AI Video Editing Tool Trace: See Why The AI Cut What It Cut

Overview

A retrofuture chrome control room with neon-pink CRT screens showing before/after film strips, magenta arrows tracing the AI's decision path

The "trust me bro" trap

You asked the AI to cut your video. It came back with a draft. Three clips removed. One transition softened. A lower-third under the founder's chin. The chat said: Done. I trimmed the dead air and tightened the open.

Cool. Cool cool cool.

You watched it. One of those cuts felt wrong. Right at the part where she was leaning in — that was a real beat, that should have stayed. Why did the model pull it? Did it think she was clearing her throat? Was the laugh in there the laugh you cared about, or the polite one from the other side of the table?

You scrolled the chat. The AI said I trimmed the dead air. It did not say which dead air. It did not say which clip. It did not say which second. It just said the verb.

That's the "trust me bro" trap. The model writes a sentence, you nod, the cut moves, and you have no idea whether to push back or shut up. Most AI editors stop right there.

We built VibeChopper to do the opposite. We built it to show its work.
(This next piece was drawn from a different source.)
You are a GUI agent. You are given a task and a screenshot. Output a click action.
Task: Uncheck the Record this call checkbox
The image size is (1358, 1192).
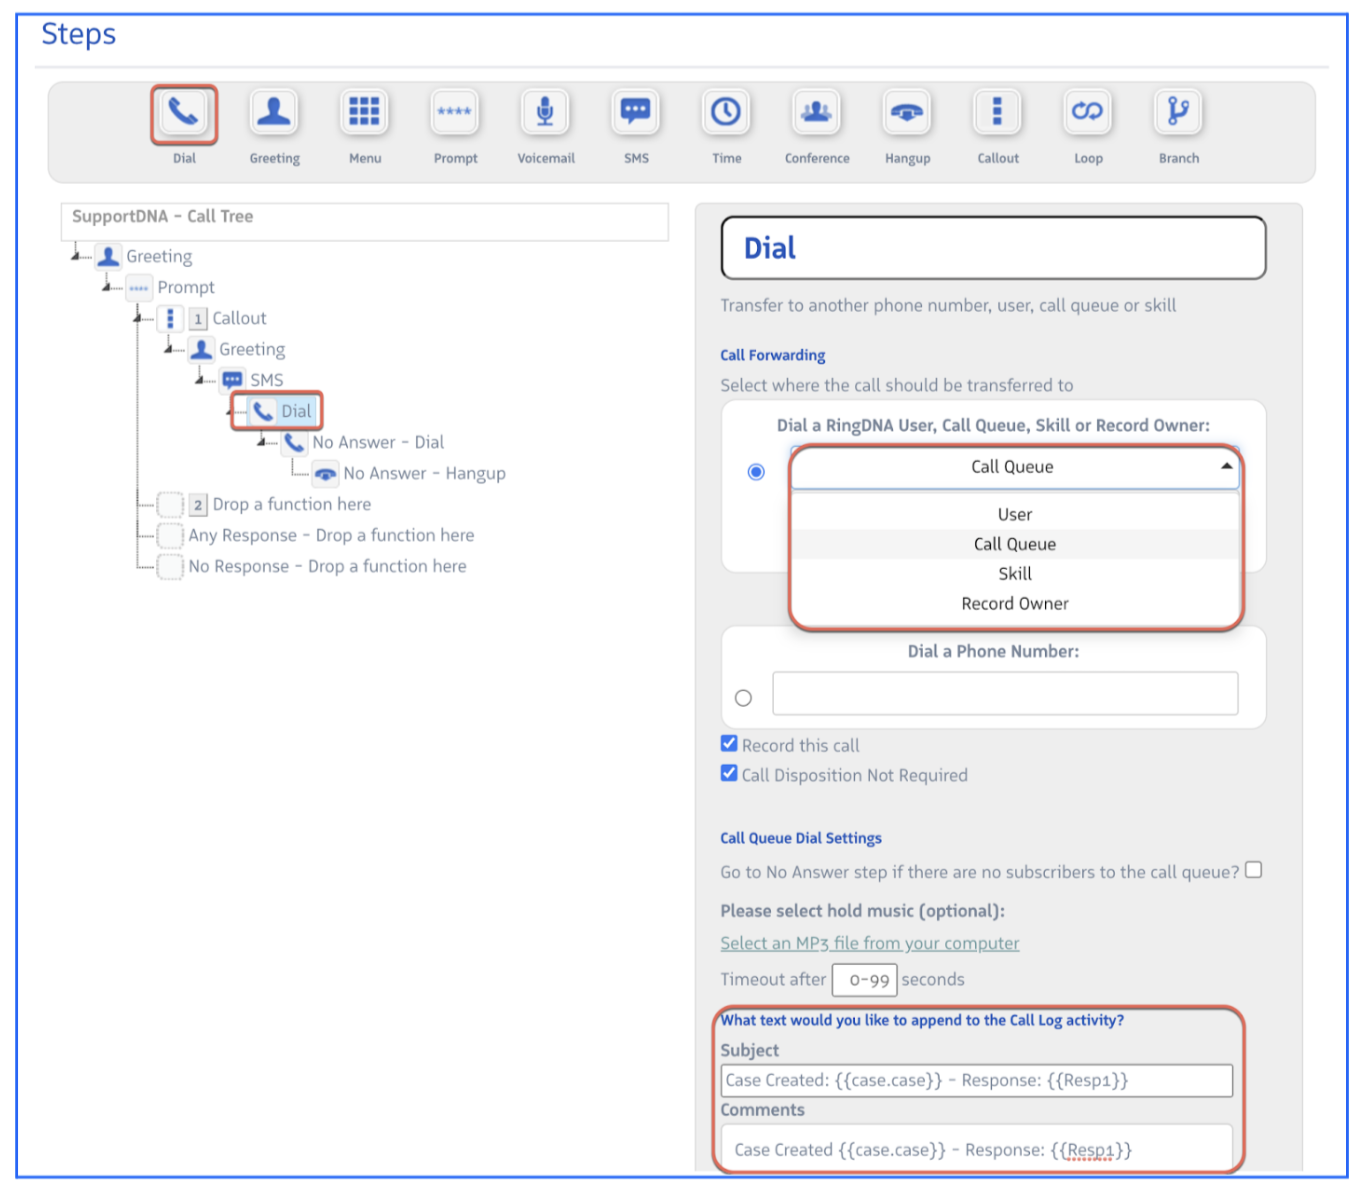coord(729,744)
Every cut, every swap, every overlay, every grade, every render — they came in with receipts. A card. With a frame strip. With a transcript range. With a clip pill that named the clip. With a before/after timeline diff. With a button that jumped you to the spot at the exact second.

You stopped having to take the AI's word for it. You started reading the receipts.

That's what shipped on May 17. Native editor tool-call UI that turned every AI move into a thing you could inspect, click, and override.

Tool-call cards — before/after timeline diffs

Here's the unit of trust.

When the AI ran an edit, the harness fired a tool event — a tool name, a status, a structured input, a structured output, and a visualization. A view of what that tool actually touched.

Each event became a card. The card lived inline in the AI chat, next to the model's chat bubble. Four states: pending, running, completed, failed — a clock, a spinner, a green check, a red alarm. You could see, in real time, where the run was. Not a progress bar. A receipt being printed line by line.

For any tool that moved clips — trims, splits, swaps, inserts, reorders — the card rendered a before/after timeline diff. Two skinny bars side by side. Before in soft orange. After in cyan. Each labeled with its time range. Each diff entry titled with what changed (replace, trim, extend, swap). You did not have to imagine what the cut did. You looked at the diff.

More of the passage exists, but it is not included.